Neues Produktionsverfahren macht Medikamente auch für ärmere Länder erschwinglich
Fluxpharm lizenziert Verfahren zur kostengünstigen Produktion von pharmazeutischen Wirkstoffen
Die Firma Fluxpharm hat eine Lizenz für ein chemisches Verfahren des Max-Planck-Instituts für Kolloid- und Grenzflächenforschung in Potsdam erworben. Mit Hilfe der Durchflusschemie -Technologie können die Forscher am Institut verschiedene Standard-Wirkstoffe wesentlich effizienter und kostengünstiger als mit herkömmlichen Methoden produzieren. Fluxpharm will die Technologie nun weiterentwickeln und kommerziell verfügbar machen. So wird auf Basis der Entwicklung in Zukunft u.a. die Produktion des pharmazeutischen HIV-Wirkstoffes Efavirenz vorangetrieben und Medikamente für mehr Menschen in armen Ländern bereitgestellt werden. Entsprechende Verhandlungen mit arzneimittelproduzierenden Unternehmen sind bereits weit vorangeschritten.

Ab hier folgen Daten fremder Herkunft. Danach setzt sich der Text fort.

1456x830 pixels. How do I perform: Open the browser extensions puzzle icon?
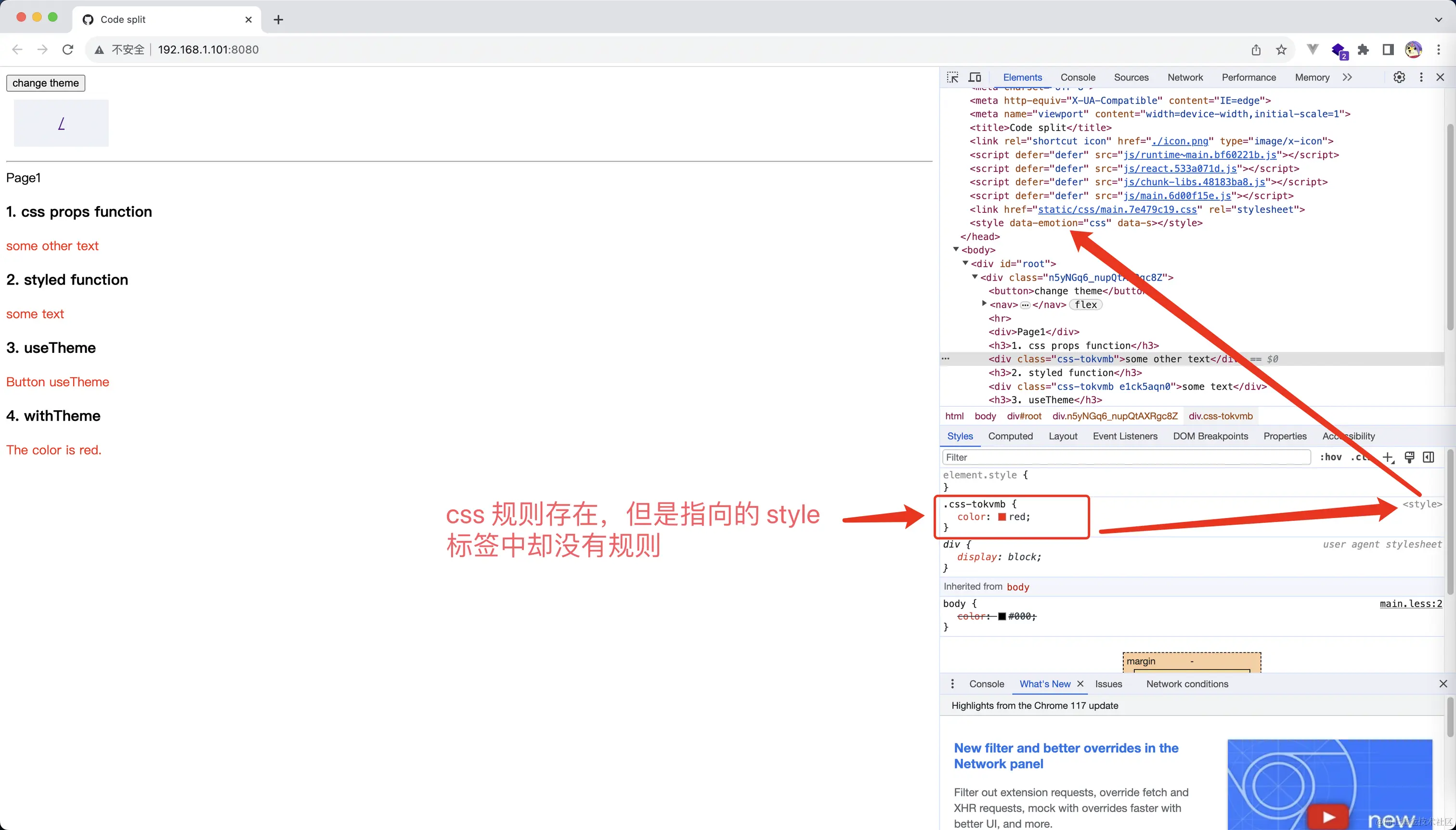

Arzneiwirkstoffe werden bisher oftmals mit Hilfe des sogenannten „Batch“-Verfahrens produziert. Dabei werden alle benötigten Reagenzien in ein einziges Gefäß gegeben, in dem sie dann miteinander reagieren. Jedoch ist diese Fertigungsmethode im „Kochtopf“ zeitaufwendig und erfordert den Einsatz großer Mengen von Zusatzchemikalien.
Die am Max-Planck-Institut für Kolloid- und Grenzflächenforschung entwickelte Durchflusschemie ist dagegen eher mit einem Fließbandverfahren vergleichbar. Bei diesem kontinuierlichen Durchflussverfahren läuft die Reaktion fließend in den Röhren eines speziell entwickelten Reaktors ab. Auf diese Weise können viel geringere Mengen an Reagenzien sicherer und effizienter miteinander reagieren. Durch die verbesserten chemischen Reaktionsabläufe können darüber hinaus verschiedene Standard-Wirkstoffe in modularen Reaktoren hergestellt werden. Bislang mussten zur Herstellung jedes Wirkstoffes eine spezielle Produktionsanlage gebaut und betrieben werden.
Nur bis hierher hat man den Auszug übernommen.